Reading IB's descriptions of these two types, they look very similar. Anyone having experience for both types want to share thoughts? Your reply is appreciated.
I find that Rel Orders and or Peg To Primary Orders do not "roll back". I end up being the "sucker" and usually get killed using one of these order types. When using the Peg To Primary Order - I find that you must also use at a minimum a .01 offset. On Rel Orders you can be .00. Then once again, if the bid or ask rolls back (and at times it can be big) your left hanging out for the sucker punch. Especially with low volume stocks with a big spread. In retrospect, I'm the one who asked/suggested for some kind of a "Pegged Order". IB already had the Rel Order (and it wouldn't roll back). I figured a Pegged Order like TradeStation would be great. IB needs a fix for one or the other (preferably both) to ROLL BACK and use a zero offset. I've also suggested they implement "Hidden Orders" on BRUT. I had no response or acknowledgement for that suggestion. That order type does exist. I now use TradeStation for real true Pegged Orders or BRUT Hidden Orders. Regards...
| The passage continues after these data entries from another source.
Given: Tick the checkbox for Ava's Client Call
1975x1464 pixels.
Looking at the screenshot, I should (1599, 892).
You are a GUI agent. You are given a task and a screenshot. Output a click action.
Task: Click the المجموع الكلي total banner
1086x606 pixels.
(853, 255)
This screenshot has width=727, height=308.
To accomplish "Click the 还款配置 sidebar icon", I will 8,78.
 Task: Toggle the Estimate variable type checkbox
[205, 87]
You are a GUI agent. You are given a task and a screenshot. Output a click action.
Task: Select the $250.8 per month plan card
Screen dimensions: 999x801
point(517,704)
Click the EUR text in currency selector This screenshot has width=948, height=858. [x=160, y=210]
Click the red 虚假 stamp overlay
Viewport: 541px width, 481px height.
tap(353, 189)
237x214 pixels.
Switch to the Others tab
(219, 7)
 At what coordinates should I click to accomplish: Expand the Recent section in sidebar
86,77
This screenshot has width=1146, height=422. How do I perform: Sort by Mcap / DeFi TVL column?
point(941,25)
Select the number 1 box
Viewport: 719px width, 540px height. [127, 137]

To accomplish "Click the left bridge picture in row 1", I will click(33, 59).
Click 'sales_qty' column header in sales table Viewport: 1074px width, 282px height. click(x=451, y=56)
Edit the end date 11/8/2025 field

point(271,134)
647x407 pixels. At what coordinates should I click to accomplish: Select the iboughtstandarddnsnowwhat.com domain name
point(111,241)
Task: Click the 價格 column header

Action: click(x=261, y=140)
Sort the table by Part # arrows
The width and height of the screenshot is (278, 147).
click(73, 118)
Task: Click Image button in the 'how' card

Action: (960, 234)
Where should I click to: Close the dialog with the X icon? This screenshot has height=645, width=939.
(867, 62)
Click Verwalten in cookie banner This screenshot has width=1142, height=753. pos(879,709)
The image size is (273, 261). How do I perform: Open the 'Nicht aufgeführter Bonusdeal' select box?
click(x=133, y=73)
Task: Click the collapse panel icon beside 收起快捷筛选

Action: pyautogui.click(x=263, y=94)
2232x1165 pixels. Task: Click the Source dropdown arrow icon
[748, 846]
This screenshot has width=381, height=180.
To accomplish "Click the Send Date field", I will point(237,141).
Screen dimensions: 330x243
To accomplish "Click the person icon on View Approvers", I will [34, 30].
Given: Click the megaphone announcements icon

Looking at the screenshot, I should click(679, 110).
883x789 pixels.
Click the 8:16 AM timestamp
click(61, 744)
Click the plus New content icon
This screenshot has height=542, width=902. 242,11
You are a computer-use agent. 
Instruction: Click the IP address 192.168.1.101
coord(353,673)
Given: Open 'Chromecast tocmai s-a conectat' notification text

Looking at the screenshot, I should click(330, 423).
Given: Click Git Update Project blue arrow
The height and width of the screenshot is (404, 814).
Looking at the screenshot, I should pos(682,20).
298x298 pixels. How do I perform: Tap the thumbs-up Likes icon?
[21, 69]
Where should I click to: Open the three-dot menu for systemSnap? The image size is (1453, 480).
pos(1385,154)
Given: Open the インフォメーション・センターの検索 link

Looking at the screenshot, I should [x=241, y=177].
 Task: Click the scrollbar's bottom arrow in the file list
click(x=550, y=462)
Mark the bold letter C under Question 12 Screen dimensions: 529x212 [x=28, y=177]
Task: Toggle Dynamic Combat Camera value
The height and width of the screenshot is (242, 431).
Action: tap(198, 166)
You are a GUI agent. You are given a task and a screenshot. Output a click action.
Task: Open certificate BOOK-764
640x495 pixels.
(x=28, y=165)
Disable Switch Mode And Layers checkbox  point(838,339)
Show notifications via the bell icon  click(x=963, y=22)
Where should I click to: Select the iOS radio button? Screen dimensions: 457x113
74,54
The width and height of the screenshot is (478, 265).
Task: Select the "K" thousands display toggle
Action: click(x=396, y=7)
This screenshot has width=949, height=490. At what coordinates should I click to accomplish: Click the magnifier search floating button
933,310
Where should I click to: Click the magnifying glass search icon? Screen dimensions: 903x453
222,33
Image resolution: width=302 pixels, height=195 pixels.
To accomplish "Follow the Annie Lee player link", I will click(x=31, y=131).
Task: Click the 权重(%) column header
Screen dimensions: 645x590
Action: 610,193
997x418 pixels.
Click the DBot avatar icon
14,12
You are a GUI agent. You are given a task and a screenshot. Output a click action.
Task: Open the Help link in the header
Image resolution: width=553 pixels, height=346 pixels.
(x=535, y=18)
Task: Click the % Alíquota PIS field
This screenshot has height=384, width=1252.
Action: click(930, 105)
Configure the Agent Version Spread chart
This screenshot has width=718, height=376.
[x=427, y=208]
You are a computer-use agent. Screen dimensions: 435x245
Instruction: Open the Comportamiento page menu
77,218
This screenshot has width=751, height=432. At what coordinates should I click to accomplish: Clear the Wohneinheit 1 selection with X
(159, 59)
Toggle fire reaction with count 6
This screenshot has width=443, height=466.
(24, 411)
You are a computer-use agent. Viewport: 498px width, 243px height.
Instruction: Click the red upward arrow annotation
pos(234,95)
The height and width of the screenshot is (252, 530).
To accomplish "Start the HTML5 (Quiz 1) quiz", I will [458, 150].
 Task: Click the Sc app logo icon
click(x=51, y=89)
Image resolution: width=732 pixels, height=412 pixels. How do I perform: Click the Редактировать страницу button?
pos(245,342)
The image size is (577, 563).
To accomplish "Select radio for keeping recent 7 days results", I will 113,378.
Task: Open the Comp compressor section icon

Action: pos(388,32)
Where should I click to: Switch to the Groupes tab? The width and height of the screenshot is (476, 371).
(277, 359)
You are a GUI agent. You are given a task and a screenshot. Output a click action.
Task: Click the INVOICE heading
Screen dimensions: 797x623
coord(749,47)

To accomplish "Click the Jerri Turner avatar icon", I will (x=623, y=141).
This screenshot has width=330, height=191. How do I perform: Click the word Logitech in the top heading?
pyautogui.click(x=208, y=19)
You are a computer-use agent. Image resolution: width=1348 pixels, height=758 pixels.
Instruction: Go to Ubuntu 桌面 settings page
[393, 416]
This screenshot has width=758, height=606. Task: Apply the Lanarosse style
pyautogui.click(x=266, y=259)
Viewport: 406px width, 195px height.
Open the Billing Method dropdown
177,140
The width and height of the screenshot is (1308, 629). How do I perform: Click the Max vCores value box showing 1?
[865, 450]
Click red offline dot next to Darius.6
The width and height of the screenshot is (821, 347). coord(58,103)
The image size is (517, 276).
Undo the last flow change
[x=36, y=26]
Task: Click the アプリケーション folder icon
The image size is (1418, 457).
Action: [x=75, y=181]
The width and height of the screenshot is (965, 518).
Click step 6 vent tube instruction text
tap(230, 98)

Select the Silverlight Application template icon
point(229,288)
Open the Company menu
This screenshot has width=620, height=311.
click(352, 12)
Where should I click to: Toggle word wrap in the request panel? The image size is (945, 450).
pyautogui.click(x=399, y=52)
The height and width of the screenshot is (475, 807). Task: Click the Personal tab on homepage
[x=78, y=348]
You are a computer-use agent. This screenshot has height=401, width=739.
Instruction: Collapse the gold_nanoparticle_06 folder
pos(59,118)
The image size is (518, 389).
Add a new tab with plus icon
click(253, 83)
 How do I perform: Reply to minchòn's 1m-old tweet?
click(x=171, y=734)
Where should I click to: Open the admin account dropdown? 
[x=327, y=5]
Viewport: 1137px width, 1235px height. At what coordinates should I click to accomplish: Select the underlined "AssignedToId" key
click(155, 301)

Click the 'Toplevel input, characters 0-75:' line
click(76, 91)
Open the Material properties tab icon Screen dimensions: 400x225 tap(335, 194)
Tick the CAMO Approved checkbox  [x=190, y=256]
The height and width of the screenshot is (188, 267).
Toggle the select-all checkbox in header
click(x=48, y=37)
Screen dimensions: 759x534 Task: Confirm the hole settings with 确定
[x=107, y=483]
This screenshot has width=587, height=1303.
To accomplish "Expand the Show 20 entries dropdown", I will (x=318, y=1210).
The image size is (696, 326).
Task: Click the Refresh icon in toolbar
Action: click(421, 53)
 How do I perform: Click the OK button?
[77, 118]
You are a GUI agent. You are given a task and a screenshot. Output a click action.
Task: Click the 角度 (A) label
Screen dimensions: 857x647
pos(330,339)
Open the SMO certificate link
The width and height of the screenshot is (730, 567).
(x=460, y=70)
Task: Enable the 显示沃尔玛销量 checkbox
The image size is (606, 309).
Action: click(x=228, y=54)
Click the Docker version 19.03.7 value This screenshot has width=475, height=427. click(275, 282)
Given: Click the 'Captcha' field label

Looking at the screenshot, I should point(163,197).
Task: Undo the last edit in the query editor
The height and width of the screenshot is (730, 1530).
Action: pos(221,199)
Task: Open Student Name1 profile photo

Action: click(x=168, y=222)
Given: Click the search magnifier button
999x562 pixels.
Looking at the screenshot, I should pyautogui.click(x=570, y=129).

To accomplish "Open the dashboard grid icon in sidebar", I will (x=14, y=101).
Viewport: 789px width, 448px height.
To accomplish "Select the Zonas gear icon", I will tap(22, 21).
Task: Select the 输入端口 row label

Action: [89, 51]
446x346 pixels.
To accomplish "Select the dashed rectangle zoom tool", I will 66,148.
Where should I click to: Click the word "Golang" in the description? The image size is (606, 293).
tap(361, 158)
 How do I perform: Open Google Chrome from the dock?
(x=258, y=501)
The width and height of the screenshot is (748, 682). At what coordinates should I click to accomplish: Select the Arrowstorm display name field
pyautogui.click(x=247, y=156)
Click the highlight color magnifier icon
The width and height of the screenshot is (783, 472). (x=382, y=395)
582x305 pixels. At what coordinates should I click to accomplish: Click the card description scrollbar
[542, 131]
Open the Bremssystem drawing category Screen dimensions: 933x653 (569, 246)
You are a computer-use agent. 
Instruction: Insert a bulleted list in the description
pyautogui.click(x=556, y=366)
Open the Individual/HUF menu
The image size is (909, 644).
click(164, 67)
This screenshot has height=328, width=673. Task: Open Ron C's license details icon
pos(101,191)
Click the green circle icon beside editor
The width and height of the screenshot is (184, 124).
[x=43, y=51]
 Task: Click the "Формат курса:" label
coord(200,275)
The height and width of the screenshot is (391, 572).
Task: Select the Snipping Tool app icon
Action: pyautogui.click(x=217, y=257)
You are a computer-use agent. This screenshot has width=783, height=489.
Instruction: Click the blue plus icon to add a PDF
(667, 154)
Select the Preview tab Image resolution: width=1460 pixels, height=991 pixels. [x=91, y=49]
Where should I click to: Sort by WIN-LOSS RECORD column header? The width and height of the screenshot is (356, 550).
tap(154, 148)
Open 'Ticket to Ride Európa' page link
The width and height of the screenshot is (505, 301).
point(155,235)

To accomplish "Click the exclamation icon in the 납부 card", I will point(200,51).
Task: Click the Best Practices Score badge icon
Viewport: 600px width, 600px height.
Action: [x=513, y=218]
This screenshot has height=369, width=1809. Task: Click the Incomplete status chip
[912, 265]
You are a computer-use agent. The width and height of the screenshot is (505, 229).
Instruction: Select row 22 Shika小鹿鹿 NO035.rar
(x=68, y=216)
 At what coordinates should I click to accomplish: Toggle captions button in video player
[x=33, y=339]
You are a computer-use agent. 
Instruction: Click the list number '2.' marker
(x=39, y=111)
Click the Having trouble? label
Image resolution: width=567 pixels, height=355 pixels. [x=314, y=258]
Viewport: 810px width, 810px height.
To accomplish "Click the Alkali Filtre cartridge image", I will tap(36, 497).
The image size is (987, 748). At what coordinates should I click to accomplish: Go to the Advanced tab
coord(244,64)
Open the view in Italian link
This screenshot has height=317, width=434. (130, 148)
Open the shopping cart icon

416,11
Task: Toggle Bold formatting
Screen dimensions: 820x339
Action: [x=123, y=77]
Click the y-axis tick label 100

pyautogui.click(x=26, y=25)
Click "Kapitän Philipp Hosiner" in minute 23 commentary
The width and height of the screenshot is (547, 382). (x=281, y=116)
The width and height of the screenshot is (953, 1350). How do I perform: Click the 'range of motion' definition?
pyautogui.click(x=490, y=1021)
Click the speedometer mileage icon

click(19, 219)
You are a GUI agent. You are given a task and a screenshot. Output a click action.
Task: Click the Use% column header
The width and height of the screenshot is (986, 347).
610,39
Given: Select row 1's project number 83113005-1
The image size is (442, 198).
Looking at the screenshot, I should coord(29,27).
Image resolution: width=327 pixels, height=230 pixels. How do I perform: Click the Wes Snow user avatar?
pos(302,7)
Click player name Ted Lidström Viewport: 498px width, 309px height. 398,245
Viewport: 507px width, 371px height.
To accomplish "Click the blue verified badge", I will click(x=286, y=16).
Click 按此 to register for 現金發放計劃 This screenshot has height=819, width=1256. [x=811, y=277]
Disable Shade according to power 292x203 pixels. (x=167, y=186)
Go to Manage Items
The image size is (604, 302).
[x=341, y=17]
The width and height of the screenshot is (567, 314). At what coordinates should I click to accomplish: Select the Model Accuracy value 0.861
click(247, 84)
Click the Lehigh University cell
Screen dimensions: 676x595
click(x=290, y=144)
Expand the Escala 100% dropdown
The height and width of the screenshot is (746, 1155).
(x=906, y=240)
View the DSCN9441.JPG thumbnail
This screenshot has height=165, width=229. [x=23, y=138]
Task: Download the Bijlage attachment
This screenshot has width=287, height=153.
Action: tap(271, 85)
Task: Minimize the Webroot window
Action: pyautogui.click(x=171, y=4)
PENSACOLA, how do you usually ask/suggest IB for requests like this? through e-mail? phone calls? I wasn't aware TS has real Pegged Orders. Good for them. I really really need that type of true Pegged order that floats with the inside bid/ask. With so much pennying going on right now, it's increasingly difficult to buy/sell any not-so-liquid stocks. We need something more effective to overcome all these pennying when we really need to take/dump a position. I hope IB is listening. A Hidden order on SMART would be nice too.
I think REL orders, as they are currently implemented, are very useful for the trader who urgently seeks an execution. I was not aware you could use a zero offset. I am going to look into this. If you can, then the order will be even more useful than I thought, including some situations where the urgency to trade is not quite 100%. I agree that it would be extremely useful, in far more situations, to have orders that would roll back. This would accomodate traders having even less urgency to execute. I also hope IB is listening. If there is some reason for not implementing this, then I think IB should articulate that reasoning, and perhaps engage in a dialogue, so that customers could modify their proposals until a way was found to meet customer needs, within whatever constraints IB needs to operate.
Why not? Why leave us hanging? Is a relative or pegged order that rolls back all that difficult to implement?
Correction: Only the orders with zero offset on NASDAQ stocks roll back. The orders on listed stocks don't. Since we send the non-marketable orders to the NYSE and we found NYSE to be unreliable in representing the orders in their BBO, we could not make the roll-back work to our satisfaction. The positive offset orders don't roll back, because that is how our large institutional customers wanted it. (When the relative orders were first implemented, it was as per their request).
I tried to send a bid which goes up and down with the best bid but it is not moving back in case the bid goes down. Here are my settings for the order; buy, rel, value 0, smart order routing. The result is a bid (on island) which moves up with existing bid, but will move up to my buy limit price and will not come down in case the best bid goes down. I also tried to send it through brut and arca (relative order/peg prime) with minimum offset of .00 but result is unfortunately the same. Please advice, thanks.